◆ Excerpt provided ◆
* START *
Having said that, I think it would be more consistent with my position to actually make the internal functions totally private, instead of just in a public module, and only leave the old u32 delay function exposed. So I'll do that in my PR.

rkarabut commented 3 years ago

Ah, okay, I did in fact misunderstand your explanation of the delay(u64) function, sorry about that. Right, in case all the external functions stay at accepting u32 this would be fine, as the limits on the inputs would be expected. I do agree with you on leaving the API completely as is and excluding the possibility of the overflow this way. This PR should be closed when yours is accepted then.

stappersg commented 2 years ago

I'm about to merge this. However merge conflict prevented it. Manual labor got us to branch karabut.

@rkarabut is it OKay that the reworked merge happens?

It are these commits

stappers@myhost:~/src/rust/RustAVR/delay
$ git format-patch master
0001-typos.patch
0002-Fix-microsecons-delay.patch
0003-Expand-count-parameters-to-u64.patch
stappers@myhost:~/src/rust/RustAVR/delay
$ head -n 200 *.patch
==> 0001-typos.patch <==
From 78d0cece30416de0dde7a156d72acc46148faad1 Mon Sep 17 00:00:00 2001
From: Ratmir Karabut <rkarabut@gmail.com>
Date: Wed, 8 Jun 2022 16:40:12 +0200
Subject: [PATCH 1/3] typos

---
 src/lib.rs | 4 ++--
 1 file changed, 2 insertions(+), 2 deletions(-)

diff --git a/src/lib.rs b/src/lib.rs
index c48621a..dd936c2 100644
--- a/src/lib.rs
+++ b/src/lib.rs
@@ -50,7 +50,7 @@ pub fn delay(count: u32) {
     }
 }

-///delay for N miliseconds
+///delay for N milliseconds
 /// # Arguments
 /// * 'ms' - an u32, number of milliseconds to busy-wait
 #[inline(always)]
@@ -62,7 +62,7 @@ pub fn delay_ms(ms: u32) {

 ///delay for N microseconds
 /// # Arguments
-/// * 'ms' - an u32, number of microseconds to busy-wait
+/// * 'us' - an u32, number of microseconds to busy-wait
 #[inline(always)]
 pub fn delay_us(us: u32) {
     // picoseconds
-- 
2.36.1

==> 0002-Fix-microsecons-delay.patch <==
From 790d9e996140239bad70b38a7394d84dac164a42 Mon Sep 17 00:00:00 2001
From: Ratmir Karabut <rkarabut@gmail.com>
Date: Wed, 8 Jun 2022 18:39:59 +0200
Subject: [PATCH 2/3] Fix microsecons delay

---
 src/lib.rs | 6 ++----
 1 file changed, 2 insertions(+), 4 deletions(-)
* END *
◆ Supplied information ◆
* START *
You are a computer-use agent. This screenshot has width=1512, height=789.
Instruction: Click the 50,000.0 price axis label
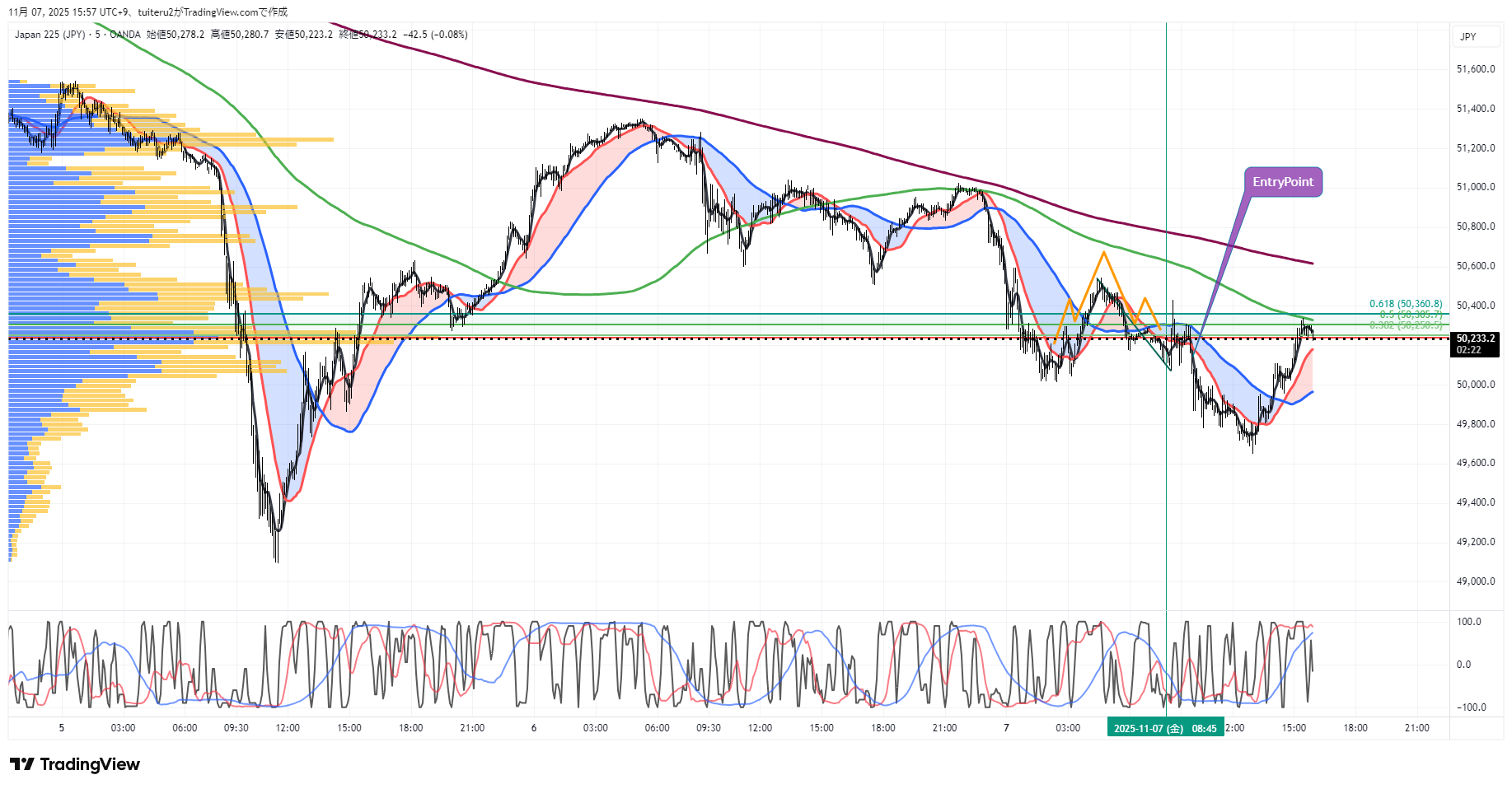(1475, 385)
* END *
◆ Exercise instructions ◆
A - According to the thread on the Rust delay functions, what should happen to rkarabut's PR once the other contributor's PR is accepted?
B - Continue the thread on the Rust delay functions from its final line.

◆ Answers for the exercise ◆
A - It should be closed.

B -
diff --git a/src/lib.rs b/src/lib.rs
index dd936c2..eee5c3c 100644
--- a/src/lib.rs
+++ b/src/lib.rs
@@ -65,10 +65,8 @@ pub fn delay_ms(ms: u32) {
 /// * 'us' - an u32, number of microseconds to busy-wait
 #[inline(always)]
 pub fn delay_us(us: u32) {
-    // picoseconds
-    let ps = us * 1000;
-    let ps_lp = 1000000000 / (avr_config::CPU_FREQUENCY_HZ / 4);
-    let loops = (ps / ps_lp) as u32;
+    let us_lp = avr_config::CPU_FREQUENCY_HZ / 1000000 / 4;
+    let loops = (us * us_lp) as u32;
     delay(loops);
 }

-- 
2.36.1

==> 0003-Expand-count-parameters-to-u64.patch <==
From 1c4d61565e36708447ba790f84a7f81b41b05c6c Mon Sep 17 00:00:00 2001
From: Ratmir Karabut <rkarabut@gmail.com>
Date: Wed, 8 Jun 2022 18:53:06 +0200
Subject: [PATCH 3/3] Expand count parameters to u64

to accomodate values > ~1000s
---
 src/lib.rs | 16 ++++++++--------
 1 file changed, 8 insertions(+), 8 deletions(-)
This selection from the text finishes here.